All articles
Data Engineering8 min read2024-06-12

Medallion Architecture on Azure: Databricks + Synapse in Production

How we designed a Bronze → Silver → Gold medallion lake at Gamasuite to handle real-time freight data from 85+ carriers — with zero data loss guarantees.

Azure DatabricksSynapse AnalyticsData LakeETL

What Is Medallion Architecture?

The medallion architecture (or multi-hop architecture) organises a data lake into three layers:

  • Bronze — raw ingested data, exactly as received
  • Silver — cleaned, deduplicated, conformed data
  • Gold — business-aggregated, query-ready datasets

At Gamasuite we processed live freight rates from 85+ carriers including MAERSK, HAPAG-LLOYD, CMA-CGM, and WAN-HAI. Latency was critical — users expected sub-second quote comparisons.

Our Azure Stack

Carrier APIs / EDI → Azure Functions → Event Hub

                              Azure Databricks (Bronze)

                              Delta Lake (Silver — cleansed)

                              Azure Synapse (Gold — aggregated)

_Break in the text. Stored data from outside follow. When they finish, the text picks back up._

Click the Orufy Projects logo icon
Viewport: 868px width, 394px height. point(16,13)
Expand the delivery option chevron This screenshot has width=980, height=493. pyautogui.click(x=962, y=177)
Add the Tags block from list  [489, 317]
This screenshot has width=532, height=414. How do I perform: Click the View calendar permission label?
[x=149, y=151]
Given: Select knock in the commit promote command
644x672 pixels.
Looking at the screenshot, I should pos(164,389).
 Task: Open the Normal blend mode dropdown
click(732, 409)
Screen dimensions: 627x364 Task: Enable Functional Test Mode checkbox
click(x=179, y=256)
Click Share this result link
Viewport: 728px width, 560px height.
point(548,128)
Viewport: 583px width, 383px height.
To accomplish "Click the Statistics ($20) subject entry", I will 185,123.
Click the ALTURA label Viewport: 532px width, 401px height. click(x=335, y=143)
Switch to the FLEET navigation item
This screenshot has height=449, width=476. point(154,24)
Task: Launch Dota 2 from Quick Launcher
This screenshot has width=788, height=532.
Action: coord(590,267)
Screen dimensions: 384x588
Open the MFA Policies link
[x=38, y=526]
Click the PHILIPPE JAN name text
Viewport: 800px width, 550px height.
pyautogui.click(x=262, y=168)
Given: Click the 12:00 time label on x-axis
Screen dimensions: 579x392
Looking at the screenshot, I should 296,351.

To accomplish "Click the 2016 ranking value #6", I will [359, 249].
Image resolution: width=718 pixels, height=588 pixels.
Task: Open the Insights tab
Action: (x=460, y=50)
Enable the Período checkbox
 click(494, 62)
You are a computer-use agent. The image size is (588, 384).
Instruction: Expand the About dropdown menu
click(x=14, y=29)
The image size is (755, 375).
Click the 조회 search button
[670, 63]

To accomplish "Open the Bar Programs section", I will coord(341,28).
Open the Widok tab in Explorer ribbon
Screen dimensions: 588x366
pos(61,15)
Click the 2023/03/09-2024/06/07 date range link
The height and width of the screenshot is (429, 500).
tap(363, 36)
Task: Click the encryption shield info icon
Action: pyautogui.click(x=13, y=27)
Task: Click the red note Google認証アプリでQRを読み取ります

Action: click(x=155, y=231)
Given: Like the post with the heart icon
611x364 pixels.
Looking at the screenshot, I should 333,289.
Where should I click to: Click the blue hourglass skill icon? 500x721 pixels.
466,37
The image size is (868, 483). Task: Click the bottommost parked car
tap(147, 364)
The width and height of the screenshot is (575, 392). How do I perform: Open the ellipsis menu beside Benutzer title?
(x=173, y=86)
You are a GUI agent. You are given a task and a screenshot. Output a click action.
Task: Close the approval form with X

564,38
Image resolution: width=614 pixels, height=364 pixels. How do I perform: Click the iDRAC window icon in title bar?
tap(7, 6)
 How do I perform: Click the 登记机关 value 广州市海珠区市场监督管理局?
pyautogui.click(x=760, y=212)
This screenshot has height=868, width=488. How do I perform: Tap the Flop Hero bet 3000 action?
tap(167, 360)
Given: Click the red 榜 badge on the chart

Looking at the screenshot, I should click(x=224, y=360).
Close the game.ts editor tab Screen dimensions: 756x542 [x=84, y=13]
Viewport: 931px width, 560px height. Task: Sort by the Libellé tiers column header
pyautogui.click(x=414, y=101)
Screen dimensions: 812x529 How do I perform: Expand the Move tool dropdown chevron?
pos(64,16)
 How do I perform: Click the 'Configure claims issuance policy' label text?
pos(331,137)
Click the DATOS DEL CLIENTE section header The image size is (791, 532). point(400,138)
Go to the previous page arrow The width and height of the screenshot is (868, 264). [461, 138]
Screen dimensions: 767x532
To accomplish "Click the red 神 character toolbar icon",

                              .NET API → Angular frontend

Key Design Decisions

1. Delta Lake for ACID Transactions

Using Delta Lake on top of Azure Data Lake Storage Gen2 gave us:

  • Time travel (audit & rollback)
  • Schema enforcement on ingestion
  • Concurrent read/write without locks

2. Structured Streaming for Near-Real-Time

We used Databricks Structured Streaming to continuously push Bronze → Silver:

# Bronze → Silver streaming pipeline
df_silver = (
  spark.readStream
    .format("delta")
    .load("/mnt/bronze/freight-rates")
    .filter("is_valid = true")
    .dropDuplicates(["carrier_id", "rate_id", "effective_date"])
)
 
df_silver.writeStream \
  .format("delta") \
  .outputMode("append") \
  .option("checkpointLocation", "/mnt/checkpoints/silver") \
  .start("/mnt/silver/freight-rates")

3. Synapse Analytics for Gold Aggregation

Gold layer ran in Synapse for BI and our own comparison API:

CREATE VIEW gold.carrier_rate_comparison AS
SELECT 
  origin_port,
  destination_port,
  container_type,
  carrier_name,
  MIN(total_rate_usd) AS min_rate,
  AVG(total_rate_usd) AS avg_rate,
  COUNT(*) AS quote_count
FROM silver.freight_rates
WHERE effective_date >= DATEADD(day, -7, GETDATE())
GROUP BY origin_port, destination_port, container_type, carrier_name;

Results

  • 85+ carriers integrated via a single unified schema
  • <500ms average latency from carrier response to UI quote card
  • Zero downtime during carrier API schema changes (schema evolution via Delta)
  • 60% reduction in manual data reconciliation effort